By Andrew Owen, Indiana University Health
The Office of Civil Rights (OCR) has announced that it will lift certain penalties associated with HIPAA noncompliance to allow Community Based Testing Sites (CBTS) during the COVID 19 pandemic.
In an announcement made late last week, OCR through the Department of Health and Human Services (HHS) informed the public that, “[a]s a matter of enforcement discretion….OCR will not impose penalties for noncompliance with the regulatory requirements under the HIPAA Rules against covered health care providers or their business associates in connection with the good faith participation in the operation of a COVID-19 Community Based Testing Site during the COVID 19 nationwide public health emergency.” This change in policy will have retroactive effect to March 13, 2020 and will remain in effect until HHS declares that the COVID-19 public health emergency is no longer in place.

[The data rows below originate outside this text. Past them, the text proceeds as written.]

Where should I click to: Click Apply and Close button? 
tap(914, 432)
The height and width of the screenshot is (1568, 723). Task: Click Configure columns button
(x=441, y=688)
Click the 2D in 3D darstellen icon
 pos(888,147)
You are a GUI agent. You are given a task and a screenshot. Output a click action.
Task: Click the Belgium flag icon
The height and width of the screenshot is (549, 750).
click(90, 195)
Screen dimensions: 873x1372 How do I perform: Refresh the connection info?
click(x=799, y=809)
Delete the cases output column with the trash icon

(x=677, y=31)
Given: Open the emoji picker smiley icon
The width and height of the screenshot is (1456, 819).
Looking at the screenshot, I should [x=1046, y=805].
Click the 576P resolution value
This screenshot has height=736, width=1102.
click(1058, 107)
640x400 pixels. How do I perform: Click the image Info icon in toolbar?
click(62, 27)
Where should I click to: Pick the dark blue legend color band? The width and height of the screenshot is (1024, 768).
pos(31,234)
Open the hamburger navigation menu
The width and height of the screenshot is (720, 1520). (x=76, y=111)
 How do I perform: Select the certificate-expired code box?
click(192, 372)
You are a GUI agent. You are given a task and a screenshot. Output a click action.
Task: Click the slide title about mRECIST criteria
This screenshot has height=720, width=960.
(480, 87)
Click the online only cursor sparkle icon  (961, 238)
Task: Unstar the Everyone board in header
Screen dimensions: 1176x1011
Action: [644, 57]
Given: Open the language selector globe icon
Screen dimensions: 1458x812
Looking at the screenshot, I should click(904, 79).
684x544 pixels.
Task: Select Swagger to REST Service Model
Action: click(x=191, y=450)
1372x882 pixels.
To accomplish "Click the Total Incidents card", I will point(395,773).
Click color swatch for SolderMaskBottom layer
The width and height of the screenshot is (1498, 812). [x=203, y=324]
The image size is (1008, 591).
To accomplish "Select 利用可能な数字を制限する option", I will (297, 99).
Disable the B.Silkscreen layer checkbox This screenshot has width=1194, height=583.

While OCR is laxing its enforcement authority on covered entities and business associates who are participating in CBTS, providers are still required to implement reasonable safeguards when operating CBTS. Those reasonable safeguards include:
- Only using or disclosing the minimum PHI as necessary;
- Setting up canopies at the CBTS to provide some level of privacy to patients while samples are collected;
- Limiting traffic around the CBTS to create adequate distance at the point of service for a patient to minimize the possibility of an individual to see or overhear patient interactions;
- Establishing “buffer zones” to prevent members of the public or media the ability to observe or film patients while receiving screenings at CBTS. HHS specifically identifies posting signs prohibiting filming around a CBTS.
- Using secure technology to store, record, and transmit ePHI at CBTS.
- Either post a Notice of Privacy Practice (NPP) on site, or information on how to find the NPP online.
This discretionary lift on penalties for HIPAA noncompliance for CBTS during the COVID 19 pandemic is just the most recent instance of HHS and OCR understanding that health providers need more options to adequately care for their patients during this unprecedented time. For more information on HIPAA, Civil Rights, and HHS/OCR’s response to COVID-19, please check out their webpage. We can expect to see more waivers like this, not only in HIPAA but also in other areas of health law, as we move deeper and deeper into this pandemic.